>> Start Supplied records
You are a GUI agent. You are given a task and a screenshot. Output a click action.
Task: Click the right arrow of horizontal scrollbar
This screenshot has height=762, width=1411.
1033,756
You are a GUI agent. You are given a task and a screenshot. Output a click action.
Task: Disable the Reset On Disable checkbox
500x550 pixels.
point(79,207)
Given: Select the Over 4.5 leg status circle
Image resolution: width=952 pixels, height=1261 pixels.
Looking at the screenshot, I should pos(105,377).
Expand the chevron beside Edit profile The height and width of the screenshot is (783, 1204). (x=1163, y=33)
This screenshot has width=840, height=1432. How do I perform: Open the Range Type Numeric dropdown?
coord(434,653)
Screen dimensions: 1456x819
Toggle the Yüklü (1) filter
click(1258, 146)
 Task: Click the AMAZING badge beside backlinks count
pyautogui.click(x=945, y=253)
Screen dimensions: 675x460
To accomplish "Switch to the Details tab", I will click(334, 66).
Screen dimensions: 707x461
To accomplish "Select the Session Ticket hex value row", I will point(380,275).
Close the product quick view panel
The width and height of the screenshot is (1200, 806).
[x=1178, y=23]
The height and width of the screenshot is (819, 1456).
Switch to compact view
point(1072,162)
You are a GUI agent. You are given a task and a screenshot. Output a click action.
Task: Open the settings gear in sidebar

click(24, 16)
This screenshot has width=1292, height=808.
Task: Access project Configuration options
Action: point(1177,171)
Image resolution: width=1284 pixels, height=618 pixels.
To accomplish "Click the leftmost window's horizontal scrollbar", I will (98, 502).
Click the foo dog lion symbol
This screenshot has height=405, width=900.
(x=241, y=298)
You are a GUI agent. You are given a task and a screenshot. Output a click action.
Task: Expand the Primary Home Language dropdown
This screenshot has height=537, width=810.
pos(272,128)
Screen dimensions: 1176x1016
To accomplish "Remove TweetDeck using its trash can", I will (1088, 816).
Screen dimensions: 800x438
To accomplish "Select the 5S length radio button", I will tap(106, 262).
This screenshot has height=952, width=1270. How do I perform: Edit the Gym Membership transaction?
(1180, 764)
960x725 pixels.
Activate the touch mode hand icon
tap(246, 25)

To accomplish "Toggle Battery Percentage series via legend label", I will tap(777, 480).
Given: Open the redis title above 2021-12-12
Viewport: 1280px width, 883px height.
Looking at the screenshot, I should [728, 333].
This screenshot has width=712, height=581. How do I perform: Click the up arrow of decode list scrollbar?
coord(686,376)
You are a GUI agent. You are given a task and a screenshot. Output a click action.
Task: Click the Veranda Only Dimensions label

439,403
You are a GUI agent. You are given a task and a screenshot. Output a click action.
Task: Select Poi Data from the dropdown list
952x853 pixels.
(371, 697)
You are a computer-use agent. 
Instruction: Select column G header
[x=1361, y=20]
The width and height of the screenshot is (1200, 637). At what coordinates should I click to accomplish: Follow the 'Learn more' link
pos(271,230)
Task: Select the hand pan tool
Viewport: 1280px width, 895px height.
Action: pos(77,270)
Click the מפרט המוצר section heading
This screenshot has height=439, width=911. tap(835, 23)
>> End Supplied records
§ Aim
Copy all of the data above line for line, changing nothing.

§ Solution for this exercise
You are a GUI agent. You are given a task and a screenshot. Output a click action.
Task: Click the right arrow of horizontal scrollbar
This screenshot has height=762, width=1411.
1033,756
You are a GUI agent. You are given a task and a screenshot. Output a click action.
Task: Disable the Reset On Disable checkbox
500x550 pixels.
point(79,207)
Given: Select the Over 4.5 leg status circle
Image resolution: width=952 pixels, height=1261 pixels.
Looking at the screenshot, I should pos(105,377).
Expand the chevron beside Edit profile The height and width of the screenshot is (783, 1204). (x=1163, y=33)
This screenshot has width=840, height=1432. How do I perform: Open the Range Type Numeric dropdown?
coord(434,653)
Screen dimensions: 1456x819
Toggle the Yüklü (1) filter
click(1258, 146)
 Task: Click the AMAZING badge beside backlinks count
pyautogui.click(x=945, y=253)
Screen dimensions: 675x460
To accomplish "Switch to the Details tab", I will click(334, 66).
Screen dimensions: 707x461
To accomplish "Select the Session Ticket hex value row", I will point(380,275).
Close the product quick view panel
The width and height of the screenshot is (1200, 806).
[x=1178, y=23]
The height and width of the screenshot is (819, 1456).
Switch to compact view
point(1072,162)
You are a GUI agent. You are given a task and a screenshot. Output a click action.
Task: Open the settings gear in sidebar

click(24, 16)
This screenshot has width=1292, height=808.
Task: Access project Configuration options
Action: point(1177,171)
Image resolution: width=1284 pixels, height=618 pixels.
To accomplish "Click the leftmost window's horizontal scrollbar", I will (98, 502).
Click the foo dog lion symbol
This screenshot has height=405, width=900.
(x=241, y=298)
You are a GUI agent. You are given a task and a screenshot. Output a click action.
Task: Expand the Primary Home Language dropdown
This screenshot has height=537, width=810.
pos(272,128)
Screen dimensions: 1176x1016
To accomplish "Remove TweetDeck using its trash can", I will (1088, 816).
Screen dimensions: 800x438
To accomplish "Select the 5S length radio button", I will tap(106, 262).
This screenshot has height=952, width=1270. How do I perform: Edit the Gym Membership transaction?
(1180, 764)
960x725 pixels.
Activate the touch mode hand icon
tap(246, 25)

To accomplish "Toggle Battery Percentage series via legend label", I will tap(777, 480).
Given: Open the redis title above 2021-12-12
Viewport: 1280px width, 883px height.
Looking at the screenshot, I should [728, 333].
This screenshot has width=712, height=581. How do I perform: Click the up arrow of decode list scrollbar?
coord(686,376)
You are a GUI agent. You are given a task and a screenshot. Output a click action.
Task: Click the Veranda Only Dimensions label

439,403
You are a GUI agent. You are given a task and a screenshot. Output a click action.
Task: Select Poi Data from the dropdown list
952x853 pixels.
(371, 697)
You are a computer-use agent. 
Instruction: Select column G header
[x=1361, y=20]
The width and height of the screenshot is (1200, 637). At what coordinates should I click to accomplish: Follow the 'Learn more' link
pos(271,230)
Task: Select the hand pan tool
Viewport: 1280px width, 895px height.
Action: pos(77,270)
Click the מפרט המוצר section heading
This screenshot has height=439, width=911. tap(835, 23)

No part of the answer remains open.